▸ Schriftliche Übung
Formatiere das folgende Material als CSV mit den zwei Spalten „text“ und „antwort“. Jede Zeile enthält einen Text mit seiner Antwort, jeweils als Feld in Anführungszeichen mit Leerzeichen statt Zeilenumbrüchen und ohne die Bilder.

==== Zu verwendendes Material

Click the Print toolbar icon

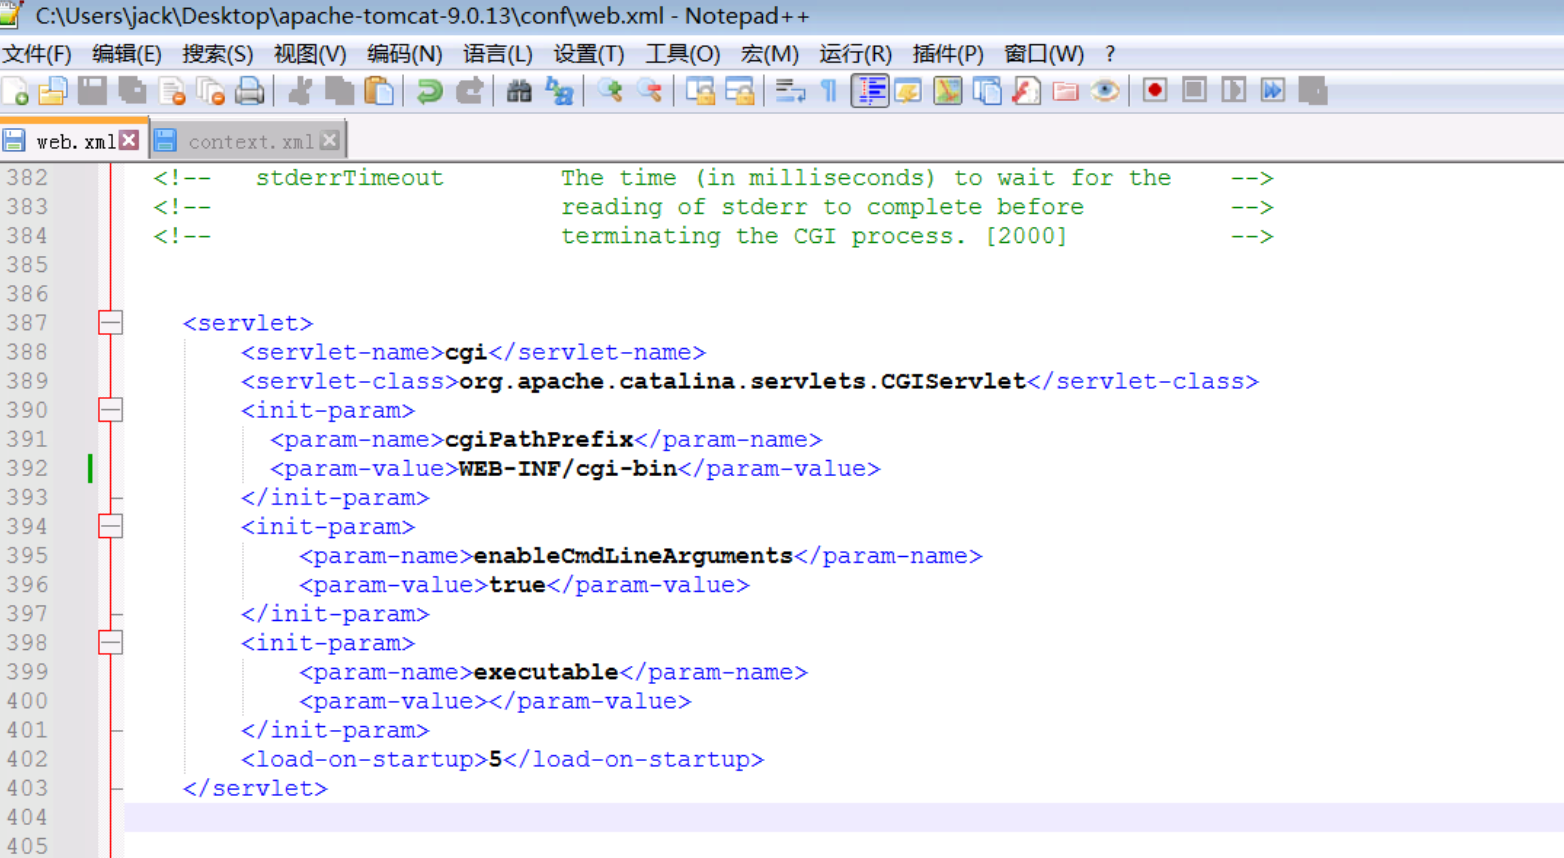249,91
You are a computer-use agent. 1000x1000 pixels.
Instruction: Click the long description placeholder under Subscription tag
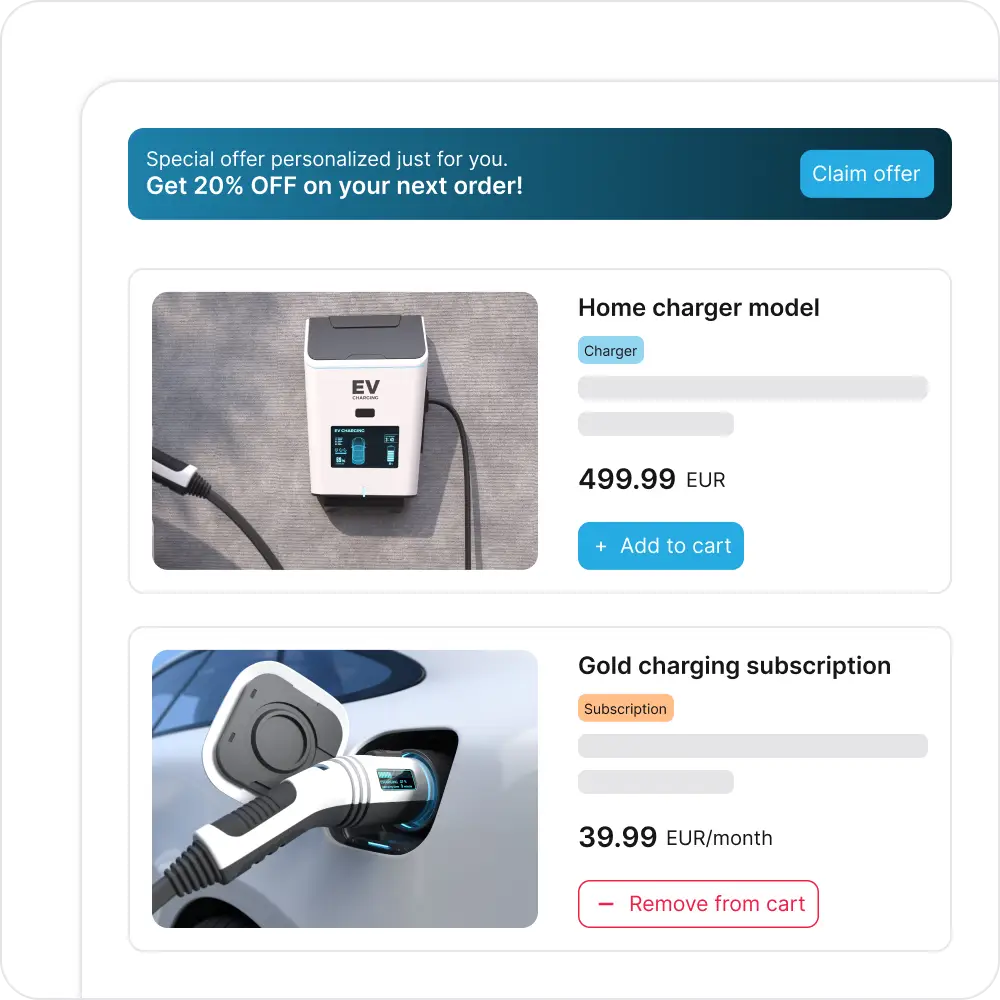coord(753,746)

========

▸ Antwort
text,antwort
"Click the Print toolbar icon","249,91"
"You are a computer-use agent. 1000x1000 pixels. Instruction: Click the long description placeholder under Subscription tag","coord(753,746)"